Text for analysis ::
◆ ◆ ◆ ◆
(adr-integrity-surfaces)=

# 14. Keep the integrity-check surfaces separate and self-contained

Date: 2026-06-14

## Status

Accepted

## Context

The question "is Claude actually inside the bwrap shadow, and is the sandbox
intact?" is answered in three places:

- `sandbox-gate.sh` — the `UserPromptSubmit` fail-closed gate; a single
  `IS_SANDBOX=1` compare, lean by design.
- `sandbox-verify.sh` — the `SessionStart` advisory verifier; `IS_SANDBOX` plus
  nine inline integrity assertions (no token leak, the gitconfig redirect is in
  effect, `/run/secrets` empty, …).
- `.claude/commands/verify-sandbox.md` — the `/verify-sandbox` spec: the full
  18-check deterministic battery (of which the verifier's nine are a subset)
  plus 10 LLM-driven adversarial probes.
◆ ◆ ◆ ◆
Provided data ::

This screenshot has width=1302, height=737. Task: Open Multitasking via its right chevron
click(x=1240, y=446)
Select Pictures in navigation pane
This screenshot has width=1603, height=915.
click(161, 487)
◆ ◆ ◆ ◆
Tasks and exercises ::
a – Answer these questions about the decision record on integrity-check surfaces:
(i) What date does the record give?
(ii) What is the record's status?
(iii) How many LLM-driven adversarial probes does the `/verify-sandbox` spec include?
b – Reproduce the passage of the integrity-check decision record starting at "Date: 2026-06-14" and ending at "lean by design.", swapping "fail-closed" for "blocking".

Answer set ::
a –
(i) 2026-06-14
(ii) Accepted
(iii) 10

b –
Date: 2026-06-14

## Status

Accepted

## Context

The question "is Claude actually inside the bwrap shadow, and is the sandbox
intact?" is answered in three places:

- `sandbox-gate.sh` — the `UserPromptSubmit` blocking gate; a single
  `IS_SANDBOX=1` compare, lean by design.